Although Schifferle, Boland and Malley are hard-pressed to admit it, there is no proof that MCA had triggered Morehead's report despite its advantages for the company. Still, the corporation became the target of the preservationists' wrath. They began to call for a new concession, one that would be willing to scale back accommodations and raze more buildings.
It was principally Schifferle who matched action with the idea of a revolt to unseat MCA. Working with a San Francisco attorney who sat on the board of a Yosemite educational group, Schifferle and the Wilderness Society began to assemble a nonprofit board of directors to compete with MCA for the Yosemite contract. This board would include environmentalists, former Park Service employees and businessmen with experience in concession management. Boland and Malley saw the advantages of a united front and joined forces with Schifferle.
If the Wilderness Society group was successful, it would enact the 1980 master plan. At the very least, the group, called the Yosemite Restoration Trust, would ensure conservationists a seat at the negotiating table where they could influence the terms of the new contract. "It is a serious effort," Schifferle said. "You can't do it without seriously wanting to take over the contract. But much of the purpose here has been to put some public light on what has been a rather cozy process between the Park Service and MCA."

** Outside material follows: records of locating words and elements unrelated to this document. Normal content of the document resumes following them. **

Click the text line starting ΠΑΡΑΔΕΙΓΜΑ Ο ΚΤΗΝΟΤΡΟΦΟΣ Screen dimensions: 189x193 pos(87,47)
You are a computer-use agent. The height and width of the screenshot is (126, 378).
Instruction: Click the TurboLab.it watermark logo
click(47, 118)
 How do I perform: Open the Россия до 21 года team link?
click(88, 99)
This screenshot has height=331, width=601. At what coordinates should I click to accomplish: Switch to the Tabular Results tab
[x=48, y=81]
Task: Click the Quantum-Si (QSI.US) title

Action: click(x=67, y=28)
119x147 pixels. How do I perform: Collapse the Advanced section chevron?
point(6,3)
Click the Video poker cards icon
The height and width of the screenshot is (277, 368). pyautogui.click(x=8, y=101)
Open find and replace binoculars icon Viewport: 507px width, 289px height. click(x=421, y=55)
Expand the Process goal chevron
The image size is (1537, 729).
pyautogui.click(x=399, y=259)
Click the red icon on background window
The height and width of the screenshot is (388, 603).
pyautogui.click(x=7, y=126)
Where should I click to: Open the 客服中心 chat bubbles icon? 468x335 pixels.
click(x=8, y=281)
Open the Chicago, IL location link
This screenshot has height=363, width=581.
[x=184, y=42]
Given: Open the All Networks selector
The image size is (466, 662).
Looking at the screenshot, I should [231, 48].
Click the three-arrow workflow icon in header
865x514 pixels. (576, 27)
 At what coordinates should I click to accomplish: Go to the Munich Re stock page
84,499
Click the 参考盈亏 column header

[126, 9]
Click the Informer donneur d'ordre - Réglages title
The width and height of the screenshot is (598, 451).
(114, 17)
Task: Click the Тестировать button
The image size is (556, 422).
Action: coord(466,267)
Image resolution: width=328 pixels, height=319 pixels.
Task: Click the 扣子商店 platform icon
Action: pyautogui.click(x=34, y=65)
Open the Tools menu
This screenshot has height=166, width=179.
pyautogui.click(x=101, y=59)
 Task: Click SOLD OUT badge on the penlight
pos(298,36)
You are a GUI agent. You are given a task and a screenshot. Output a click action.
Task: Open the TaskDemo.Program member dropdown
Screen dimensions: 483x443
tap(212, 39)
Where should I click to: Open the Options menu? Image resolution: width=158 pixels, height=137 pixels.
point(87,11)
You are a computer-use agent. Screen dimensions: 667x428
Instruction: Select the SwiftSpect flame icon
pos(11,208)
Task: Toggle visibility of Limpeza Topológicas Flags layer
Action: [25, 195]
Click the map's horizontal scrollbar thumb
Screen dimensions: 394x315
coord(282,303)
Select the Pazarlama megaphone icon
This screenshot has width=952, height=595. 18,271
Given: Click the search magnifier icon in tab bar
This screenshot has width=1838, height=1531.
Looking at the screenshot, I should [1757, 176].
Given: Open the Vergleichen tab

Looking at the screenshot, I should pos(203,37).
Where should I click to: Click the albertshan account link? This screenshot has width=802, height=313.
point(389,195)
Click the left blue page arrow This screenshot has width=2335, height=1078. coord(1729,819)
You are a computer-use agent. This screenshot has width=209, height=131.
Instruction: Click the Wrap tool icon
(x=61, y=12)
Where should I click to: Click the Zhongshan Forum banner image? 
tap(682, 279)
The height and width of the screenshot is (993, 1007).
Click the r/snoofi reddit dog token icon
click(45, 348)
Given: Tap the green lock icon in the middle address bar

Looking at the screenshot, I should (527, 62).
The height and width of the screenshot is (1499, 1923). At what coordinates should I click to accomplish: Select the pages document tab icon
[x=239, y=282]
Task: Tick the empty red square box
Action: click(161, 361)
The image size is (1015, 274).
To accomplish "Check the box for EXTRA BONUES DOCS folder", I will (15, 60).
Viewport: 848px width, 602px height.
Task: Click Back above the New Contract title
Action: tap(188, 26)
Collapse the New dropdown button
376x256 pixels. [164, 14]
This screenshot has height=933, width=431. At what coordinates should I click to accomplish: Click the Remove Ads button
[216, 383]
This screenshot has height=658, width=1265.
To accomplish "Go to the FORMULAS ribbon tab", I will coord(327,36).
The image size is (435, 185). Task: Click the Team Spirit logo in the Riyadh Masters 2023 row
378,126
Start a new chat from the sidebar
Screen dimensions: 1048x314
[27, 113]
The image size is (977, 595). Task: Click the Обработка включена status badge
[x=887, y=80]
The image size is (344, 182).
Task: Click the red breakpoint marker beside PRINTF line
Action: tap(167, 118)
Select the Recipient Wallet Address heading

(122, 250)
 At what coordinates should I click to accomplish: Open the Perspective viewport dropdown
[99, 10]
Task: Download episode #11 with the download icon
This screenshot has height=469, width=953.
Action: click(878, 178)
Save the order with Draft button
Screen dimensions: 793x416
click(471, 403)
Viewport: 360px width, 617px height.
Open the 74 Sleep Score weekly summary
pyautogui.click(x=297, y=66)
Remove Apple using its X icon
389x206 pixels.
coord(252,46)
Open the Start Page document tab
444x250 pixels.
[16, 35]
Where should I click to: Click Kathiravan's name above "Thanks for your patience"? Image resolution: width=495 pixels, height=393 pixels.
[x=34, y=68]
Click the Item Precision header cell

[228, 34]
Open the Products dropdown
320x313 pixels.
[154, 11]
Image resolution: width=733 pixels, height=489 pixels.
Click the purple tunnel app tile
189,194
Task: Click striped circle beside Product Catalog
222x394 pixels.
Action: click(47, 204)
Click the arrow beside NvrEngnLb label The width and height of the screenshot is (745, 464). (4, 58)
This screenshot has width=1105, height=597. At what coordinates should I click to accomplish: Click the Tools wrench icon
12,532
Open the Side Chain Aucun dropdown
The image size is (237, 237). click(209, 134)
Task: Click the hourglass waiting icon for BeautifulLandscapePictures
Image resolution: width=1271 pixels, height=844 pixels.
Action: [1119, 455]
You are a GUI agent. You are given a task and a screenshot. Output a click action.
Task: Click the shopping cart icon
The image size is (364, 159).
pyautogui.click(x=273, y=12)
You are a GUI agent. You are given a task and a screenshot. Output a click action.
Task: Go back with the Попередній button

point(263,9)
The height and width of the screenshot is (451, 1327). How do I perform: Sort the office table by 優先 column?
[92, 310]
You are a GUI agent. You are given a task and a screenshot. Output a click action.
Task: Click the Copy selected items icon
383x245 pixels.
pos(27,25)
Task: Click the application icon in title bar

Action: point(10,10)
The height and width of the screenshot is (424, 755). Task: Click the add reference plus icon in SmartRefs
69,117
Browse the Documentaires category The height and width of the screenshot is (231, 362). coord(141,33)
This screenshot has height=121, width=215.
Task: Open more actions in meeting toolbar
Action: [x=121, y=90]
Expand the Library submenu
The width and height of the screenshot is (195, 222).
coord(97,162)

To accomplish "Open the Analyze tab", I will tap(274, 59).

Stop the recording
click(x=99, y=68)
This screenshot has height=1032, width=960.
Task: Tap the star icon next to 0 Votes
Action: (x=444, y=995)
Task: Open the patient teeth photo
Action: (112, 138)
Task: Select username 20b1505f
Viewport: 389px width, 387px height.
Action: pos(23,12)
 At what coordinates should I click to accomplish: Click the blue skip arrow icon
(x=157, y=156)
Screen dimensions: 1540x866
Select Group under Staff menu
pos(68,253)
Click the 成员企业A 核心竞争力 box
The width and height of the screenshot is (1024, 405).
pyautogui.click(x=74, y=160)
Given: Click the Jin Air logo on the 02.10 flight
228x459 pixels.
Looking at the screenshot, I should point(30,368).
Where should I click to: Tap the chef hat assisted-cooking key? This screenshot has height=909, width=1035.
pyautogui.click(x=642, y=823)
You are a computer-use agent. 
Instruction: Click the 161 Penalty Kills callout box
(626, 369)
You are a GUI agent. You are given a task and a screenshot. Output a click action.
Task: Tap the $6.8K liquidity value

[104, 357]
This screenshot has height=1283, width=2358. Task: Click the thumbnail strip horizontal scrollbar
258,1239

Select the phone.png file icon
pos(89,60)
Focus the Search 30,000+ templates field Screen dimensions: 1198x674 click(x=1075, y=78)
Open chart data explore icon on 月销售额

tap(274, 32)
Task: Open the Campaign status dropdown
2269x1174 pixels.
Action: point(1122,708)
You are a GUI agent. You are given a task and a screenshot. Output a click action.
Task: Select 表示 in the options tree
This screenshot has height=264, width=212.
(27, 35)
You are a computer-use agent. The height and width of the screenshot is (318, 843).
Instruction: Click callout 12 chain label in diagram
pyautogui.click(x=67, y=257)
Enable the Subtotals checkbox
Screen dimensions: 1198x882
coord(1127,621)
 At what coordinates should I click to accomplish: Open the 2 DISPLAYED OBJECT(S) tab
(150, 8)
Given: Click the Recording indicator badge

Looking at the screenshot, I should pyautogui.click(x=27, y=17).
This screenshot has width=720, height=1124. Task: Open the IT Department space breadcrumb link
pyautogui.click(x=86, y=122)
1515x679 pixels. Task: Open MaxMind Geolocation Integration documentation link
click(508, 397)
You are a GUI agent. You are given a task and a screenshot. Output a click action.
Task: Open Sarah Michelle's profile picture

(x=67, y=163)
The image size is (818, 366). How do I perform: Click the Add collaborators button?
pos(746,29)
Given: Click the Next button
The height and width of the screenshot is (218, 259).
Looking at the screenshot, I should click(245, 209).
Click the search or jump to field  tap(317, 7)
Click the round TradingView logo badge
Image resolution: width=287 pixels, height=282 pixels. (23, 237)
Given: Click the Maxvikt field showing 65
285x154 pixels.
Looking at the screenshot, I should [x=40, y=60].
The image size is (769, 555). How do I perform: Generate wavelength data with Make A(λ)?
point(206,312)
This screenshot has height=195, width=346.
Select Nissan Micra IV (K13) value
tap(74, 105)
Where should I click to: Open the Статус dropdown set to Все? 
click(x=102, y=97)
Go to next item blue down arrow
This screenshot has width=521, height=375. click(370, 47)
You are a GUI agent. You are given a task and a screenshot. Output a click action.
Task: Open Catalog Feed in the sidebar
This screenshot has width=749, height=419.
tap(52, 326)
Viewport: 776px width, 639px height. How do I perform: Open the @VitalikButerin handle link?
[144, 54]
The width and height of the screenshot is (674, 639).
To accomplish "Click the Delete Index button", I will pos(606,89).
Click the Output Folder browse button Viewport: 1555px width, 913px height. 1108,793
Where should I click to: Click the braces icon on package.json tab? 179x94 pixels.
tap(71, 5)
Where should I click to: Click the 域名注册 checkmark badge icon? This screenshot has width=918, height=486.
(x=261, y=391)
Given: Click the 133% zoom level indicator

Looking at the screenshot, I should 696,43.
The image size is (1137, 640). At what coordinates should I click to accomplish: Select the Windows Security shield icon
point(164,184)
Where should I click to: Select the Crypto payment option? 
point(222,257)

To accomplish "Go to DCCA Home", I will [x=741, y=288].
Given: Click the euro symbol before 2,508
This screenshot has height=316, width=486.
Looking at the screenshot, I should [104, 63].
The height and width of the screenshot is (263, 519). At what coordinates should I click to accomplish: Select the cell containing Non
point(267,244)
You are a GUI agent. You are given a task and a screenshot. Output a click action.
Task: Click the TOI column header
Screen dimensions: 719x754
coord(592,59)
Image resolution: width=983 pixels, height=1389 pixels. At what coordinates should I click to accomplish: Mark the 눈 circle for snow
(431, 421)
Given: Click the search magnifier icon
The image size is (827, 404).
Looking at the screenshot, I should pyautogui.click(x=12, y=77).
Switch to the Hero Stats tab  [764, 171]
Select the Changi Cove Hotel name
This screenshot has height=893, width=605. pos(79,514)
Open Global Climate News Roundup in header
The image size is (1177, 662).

She and other preservationists were encouraged when Michael Finley took over Yosemite in September, 1989. Tall and robust, with short, brown hair, Finley, 44, had just finished three years as a superintendent in the controversial and ecologically threatened Everglades park, where environmentalists held him, as they had Morehead, in high regard.
Finley played it cool at Yosemite. On the one hand, he made it clear to the activists that the examination report was neither his nor binding. He more or less ignored it. On the other hand, when the nonprofit Yosemite Assn. publicly condemned the report, Finley complained to its board of directors. As an educational organization subsidized by the Park Service, it had no business taking a political stand, Finley told the directors. The charter to operate in the park, he reminded them, could be revoked.